_TASK STATEMENT:_ Using the entries below, write out the line with "Click Whole Image", the line with "This screenshot has", and every line in between, exactly as each is written.

_THE INPUT:_

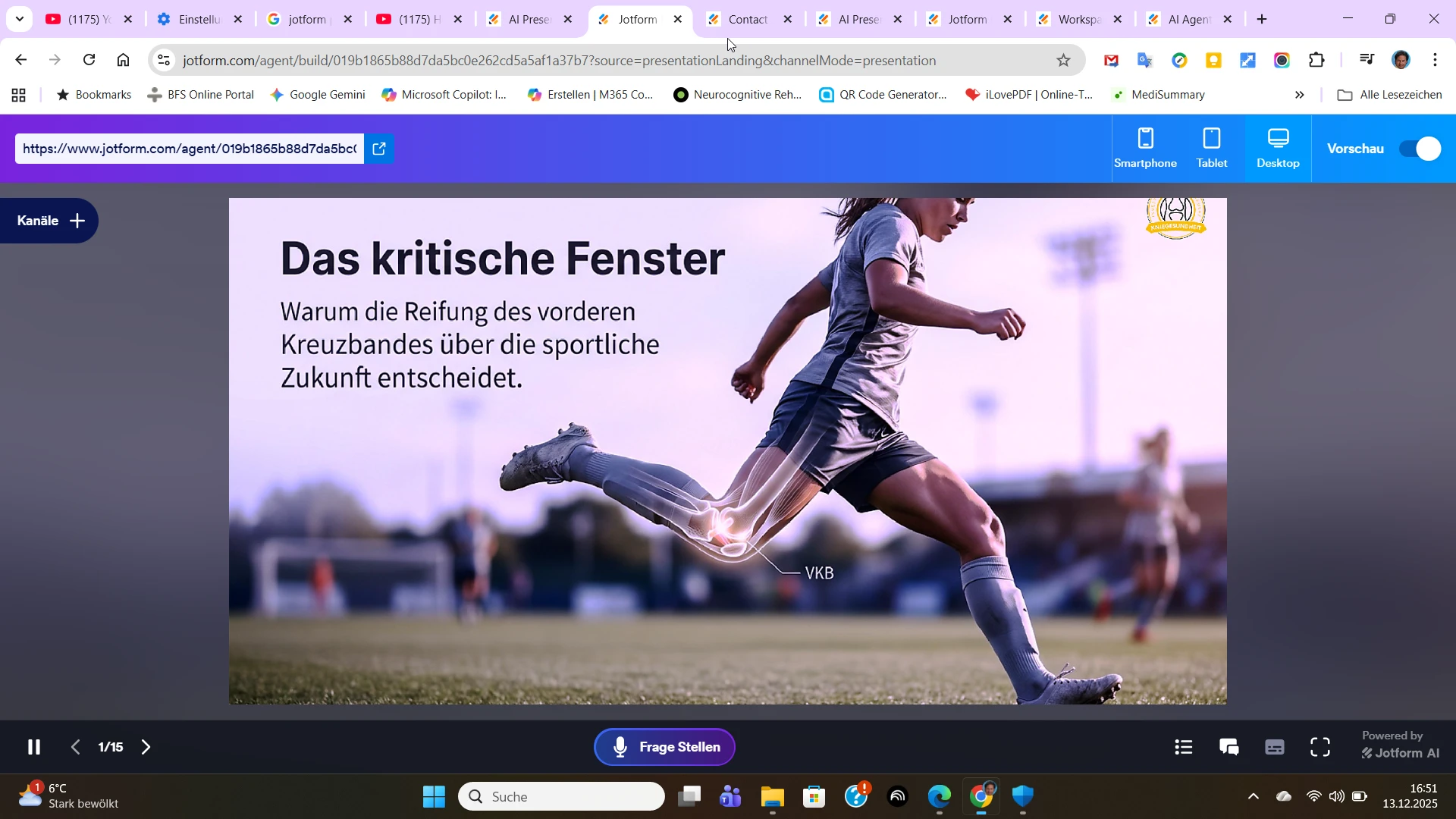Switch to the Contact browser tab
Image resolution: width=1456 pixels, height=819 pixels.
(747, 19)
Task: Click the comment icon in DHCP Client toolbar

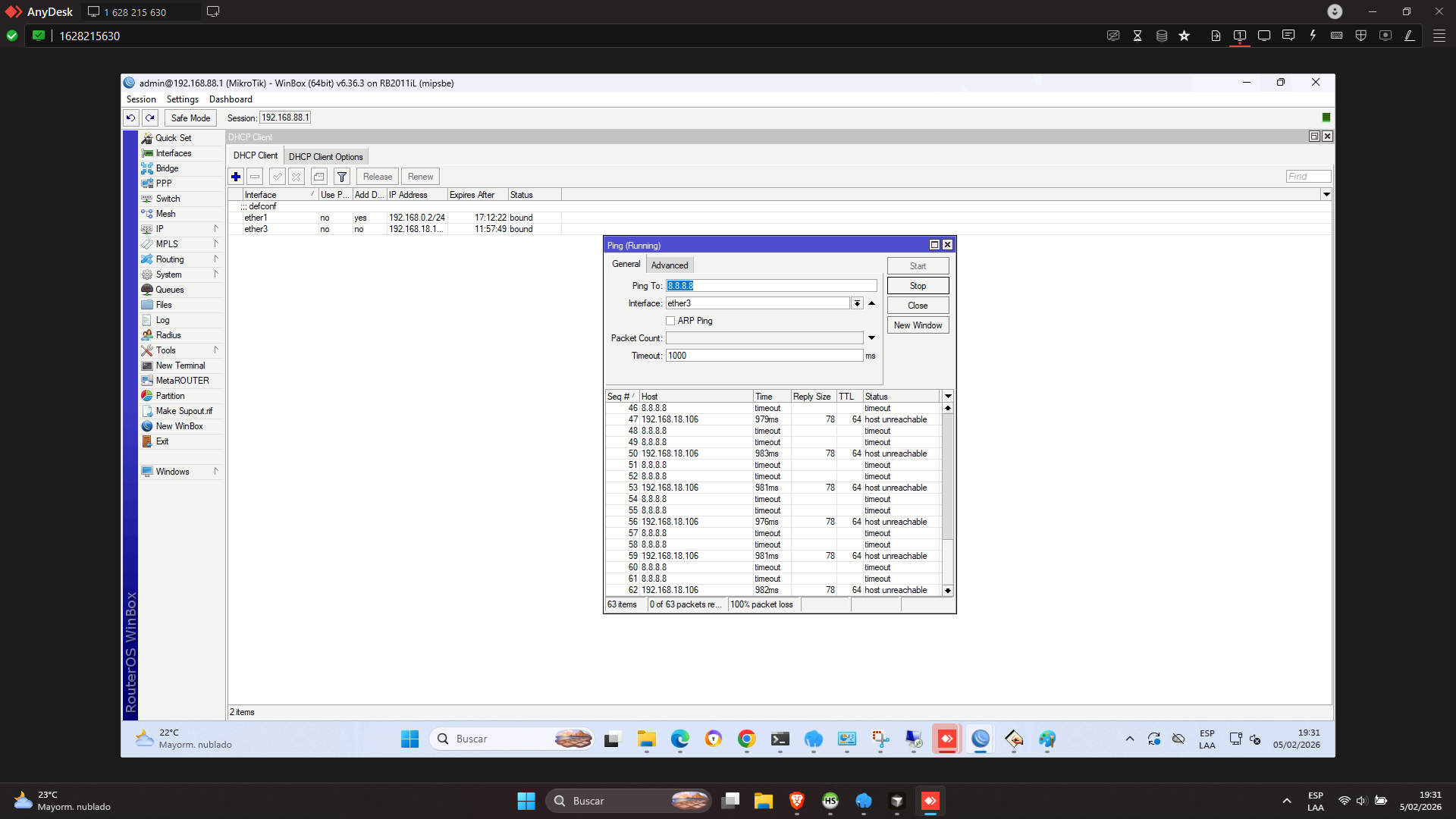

---

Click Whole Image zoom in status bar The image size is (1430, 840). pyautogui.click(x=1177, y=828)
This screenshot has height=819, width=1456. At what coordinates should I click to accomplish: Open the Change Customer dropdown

==

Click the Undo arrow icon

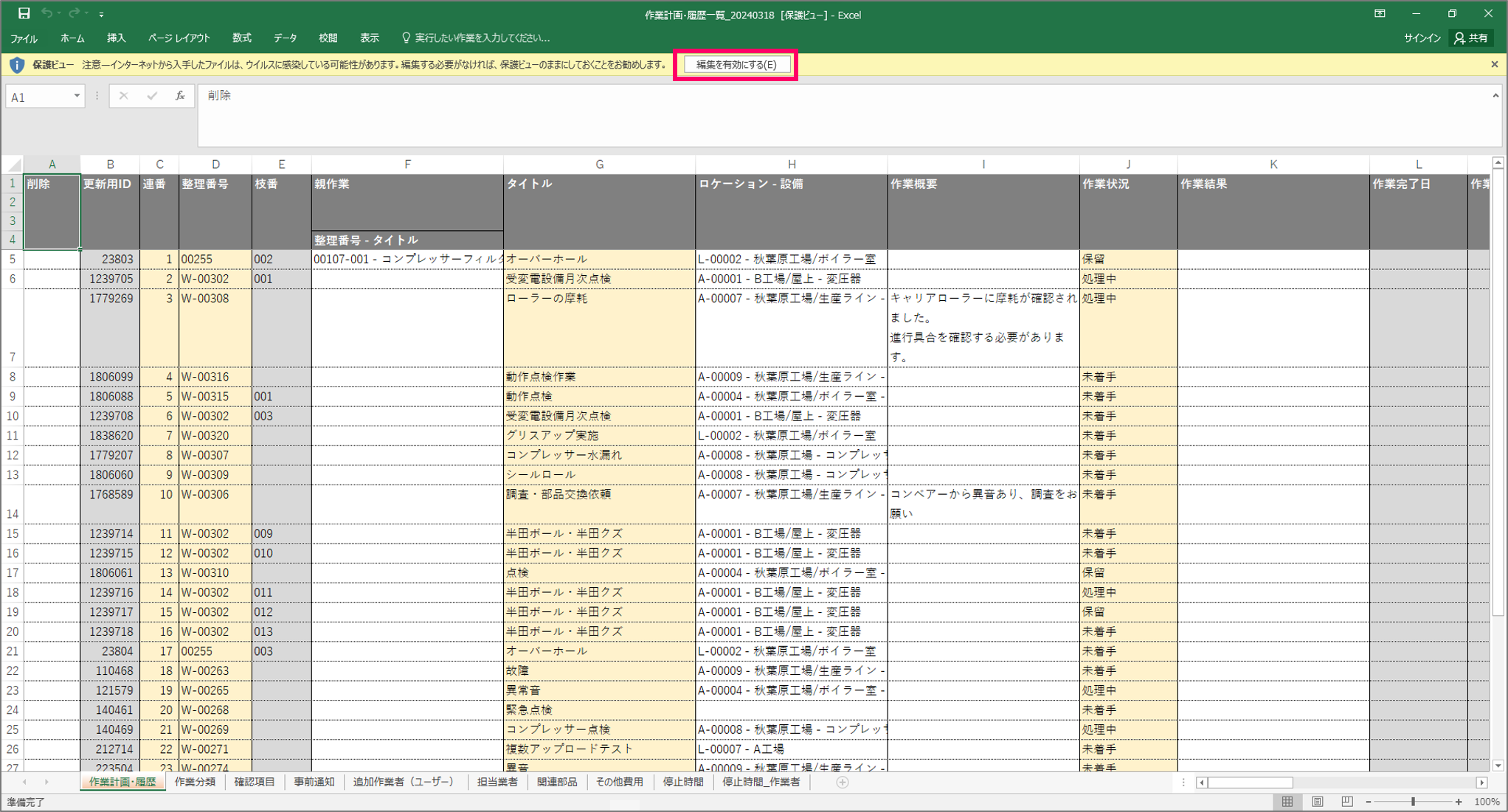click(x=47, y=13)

_FINAL ANSWER:_
Click Whole Image zoom in status bar The image size is (1430, 840). pyautogui.click(x=1177, y=828)
This screenshot has height=819, width=1456. At what coordinates should I click to accomplish: Open the Change Customer dropdown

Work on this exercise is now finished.